━━━━━ SELECTED TEXT ━━━━━
International arbitration and mediation are often viewed as opponents in an antagonistic battle for the hearts, minds and wallets of disputants. The fear of arbitration losing its status as the most preferred form of alternative dispute resolution is palpable: Mediation’s key disadvantage has long been the difficulty of enforcing mediated settlement agreements. But the United Nations Convention on International Settlement Agreements Resulting from Mediation (“Singapore Convention”) would promote the widespread international enforceability of settlement agreements, which directly erodes the edge of arbitration, considering that the enforceability of arbitral awards is usually ranked as arbitration’s most important feature. In this post, I argue that mediation will not eclipse arbitration anytime soon, but at the same time that the Singapore Convention is a positive development for the dispute resolution system as a whole.
By way of introduction, at the time of writing, the Singapore Convention has been signed by 46 countries including the US, China, India and South Korea. It needs to be ratified by three countries before it comes into force.
Uncertainties in the operationalisation of the Singapore Convention
The first reason why there is room for some healthy scepticism over the Singapore Convention is that there is some uncertainty over how the Singapore Convention will be operationalised. This has several facets, which I will consider in turn.
━━━━━
» WHAT THE EXERCISE ASKS
Extract the part of the passage on the Singapore Convention from "By way of introduction, at" up to and including "consider in turn.", keeping every word unchanged.
━━━━━ RECORDS SHOWN ━━━━━
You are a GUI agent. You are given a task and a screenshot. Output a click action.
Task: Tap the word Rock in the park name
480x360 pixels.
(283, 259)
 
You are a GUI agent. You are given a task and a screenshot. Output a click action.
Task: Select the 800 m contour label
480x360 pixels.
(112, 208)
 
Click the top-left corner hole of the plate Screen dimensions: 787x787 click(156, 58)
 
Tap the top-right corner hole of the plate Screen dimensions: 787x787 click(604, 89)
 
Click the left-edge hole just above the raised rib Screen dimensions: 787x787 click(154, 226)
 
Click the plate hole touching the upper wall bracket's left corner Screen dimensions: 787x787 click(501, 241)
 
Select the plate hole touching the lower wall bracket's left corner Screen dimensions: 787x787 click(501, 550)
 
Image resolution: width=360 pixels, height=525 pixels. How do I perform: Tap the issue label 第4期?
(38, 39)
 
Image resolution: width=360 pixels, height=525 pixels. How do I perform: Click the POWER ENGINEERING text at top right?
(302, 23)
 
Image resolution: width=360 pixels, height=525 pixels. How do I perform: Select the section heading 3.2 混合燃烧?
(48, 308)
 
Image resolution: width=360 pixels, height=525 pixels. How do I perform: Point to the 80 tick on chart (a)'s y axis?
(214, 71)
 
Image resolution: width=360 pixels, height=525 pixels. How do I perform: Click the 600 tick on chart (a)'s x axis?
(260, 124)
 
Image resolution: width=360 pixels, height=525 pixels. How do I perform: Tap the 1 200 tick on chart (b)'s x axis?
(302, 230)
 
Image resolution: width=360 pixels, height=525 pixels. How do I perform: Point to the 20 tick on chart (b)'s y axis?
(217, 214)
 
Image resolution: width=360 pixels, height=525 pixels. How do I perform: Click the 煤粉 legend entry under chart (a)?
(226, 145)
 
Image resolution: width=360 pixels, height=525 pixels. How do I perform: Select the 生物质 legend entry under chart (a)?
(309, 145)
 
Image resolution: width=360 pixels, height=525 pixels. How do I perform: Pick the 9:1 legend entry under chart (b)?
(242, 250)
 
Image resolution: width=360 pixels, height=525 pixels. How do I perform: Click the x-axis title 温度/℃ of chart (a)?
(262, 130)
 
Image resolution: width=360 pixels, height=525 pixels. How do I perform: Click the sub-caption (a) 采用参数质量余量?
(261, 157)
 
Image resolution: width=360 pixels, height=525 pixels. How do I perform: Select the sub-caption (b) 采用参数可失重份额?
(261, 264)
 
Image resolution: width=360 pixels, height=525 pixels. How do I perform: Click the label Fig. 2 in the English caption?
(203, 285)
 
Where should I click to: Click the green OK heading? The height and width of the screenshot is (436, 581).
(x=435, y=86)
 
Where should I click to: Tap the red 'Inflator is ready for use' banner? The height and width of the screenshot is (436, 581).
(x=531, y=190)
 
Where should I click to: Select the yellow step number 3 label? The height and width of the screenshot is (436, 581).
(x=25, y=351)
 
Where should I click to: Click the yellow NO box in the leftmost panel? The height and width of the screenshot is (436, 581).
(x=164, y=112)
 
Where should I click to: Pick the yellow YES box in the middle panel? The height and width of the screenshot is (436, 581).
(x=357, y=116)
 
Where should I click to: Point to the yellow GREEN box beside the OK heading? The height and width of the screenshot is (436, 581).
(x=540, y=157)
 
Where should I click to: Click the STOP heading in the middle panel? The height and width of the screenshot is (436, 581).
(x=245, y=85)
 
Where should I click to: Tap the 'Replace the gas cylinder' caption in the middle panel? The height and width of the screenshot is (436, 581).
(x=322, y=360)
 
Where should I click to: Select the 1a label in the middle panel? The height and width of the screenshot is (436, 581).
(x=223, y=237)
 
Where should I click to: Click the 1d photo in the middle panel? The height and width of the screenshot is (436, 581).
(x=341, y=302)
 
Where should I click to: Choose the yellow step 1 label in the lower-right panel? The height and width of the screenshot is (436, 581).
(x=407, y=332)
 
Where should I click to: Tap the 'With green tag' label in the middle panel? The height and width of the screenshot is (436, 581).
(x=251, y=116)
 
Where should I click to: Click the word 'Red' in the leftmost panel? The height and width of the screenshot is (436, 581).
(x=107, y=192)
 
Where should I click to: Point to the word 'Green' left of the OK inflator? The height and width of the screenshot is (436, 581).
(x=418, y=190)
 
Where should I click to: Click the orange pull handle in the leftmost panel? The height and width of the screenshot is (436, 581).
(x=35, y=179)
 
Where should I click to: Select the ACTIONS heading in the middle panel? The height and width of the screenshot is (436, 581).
━━━━━
» IN RESPONSE
By way of introduction, at the time of writing, the Singapore Convention has been signed by 46 countries including the US, China, India and South Korea. It needs to be ratified by three countries before it comes into force.
Uncertainties in the operationalisation of the Singapore Convention
The first reason why there is room for some healthy scepticism over the Singapore Convention is that there is some uncertainty over how the Singapore Convention will be operationalised. This has several facets, which I will consider in turn.